Winner of an Academy Award for Best Foreign Film as well as numerous other awards, Central Station takes familiar elements—the developing bond between an older woman and a child she has befriended—and places them in Rio de Janeiro and the rural slums of Brazil while downplaying the potential sentimentality in such a relationship. The plot falls into two parts: the city scenes and the road scenes.
  Dora (Fernanda Montenegro) is a former school teacher who writes letters for people who are illiterate. She has a table in the train station where she works all day, but in the evening at home, she reads through the letters she has written with her friend Irene (Marilia Pera), laughs at them, tears up some, and stores the others in a drawer. Few if any are ever mailed. Cynical in a brutal world (a man who steals a small cake is pursued and shot, people climb through train windows to get seats before those who enter through the doors), Dora has no family and only one friend, Irene.

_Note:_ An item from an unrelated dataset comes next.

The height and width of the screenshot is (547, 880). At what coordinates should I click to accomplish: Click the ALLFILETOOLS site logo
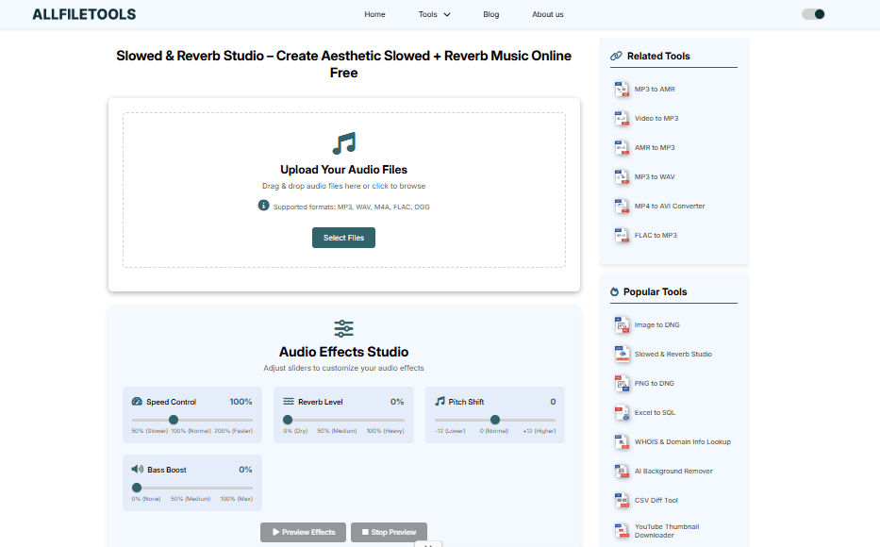[84, 14]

  One day a woman and her son pay Dora to write a letter to the boy's father; the next day the woman is struck by a bus and killed and the boy, Josue (Vincius de Oliveira), starts hanging out near Dora's table since she's the only other person he knows. Initially, she ignores the boy, but then one night she takes him home with her, not because she is touched by his situation but because she wants to sell him to an adoption agency. Realizing the adoption agency is a front for an organ-selling syndicate, she steals the boy and sets off on a journey to find his father. The second half of the film chronicles their adventures on the road—traveling on the bus, riding with a religious bus driver, witnessing religious rituals, and looking for the boy's father.
  Central Station is clearly in the tradition of Italian Neo-realism, that post-World War II film movement that used documentary techniques and paired a major star or two with a cast of unknowns to capture, on location and using natural lighting, the poverty and degrading living conditions in Italy in the mid- to late forties. Luchino Visconti, Vittorio De Sica, and Roberto Rosellini created films such as Open City, The Bicycle Thief, and Showshine. Director Walter Salles' film is in that tradition with its picture of Brazilian poverty, its two professional actresses in a cast of virtual unknowns, and its location shooting (some people in the railroad station didn't realize a film was being made and wanted Montenegro to write letters for them). The boy, Vincius de Oliveira, was a shoeshine boy in an airport where Salles discovered him. He had never been inside a movie theater, and asked the director for money for food. Salles eventually selected him over five hundred other boys who read for the part. Hector Babenco, director of Pixote before coming to America and then of films such as Kiss of the Spider Woman and Ironweed, similarly hired a street boy to star in his film about the plight of street children, and he used Marilia Pera to play the part of a prostitute who adopts the boy. The boy, unfortunately, went back to the streets after the film and was killed the next year. Let's hope de Oliveira fares better.
  Fernanda Montenegro, who reminds me of an aged Giulietta Masina, has won several awards for her performances, and she is excellent, keeping the film from becoming sentimental. Marilia Pera adds warmth in her role as Irene, and de Oliveira gives a fine performance as Josue, although it's difficult to tell whether he's a good actor or just playing himself. Central Station presents a different view of life from most Hollywood movies, one that is often harrowing but one that more Americans need to see. The film is in Portugese with very readable subtitles.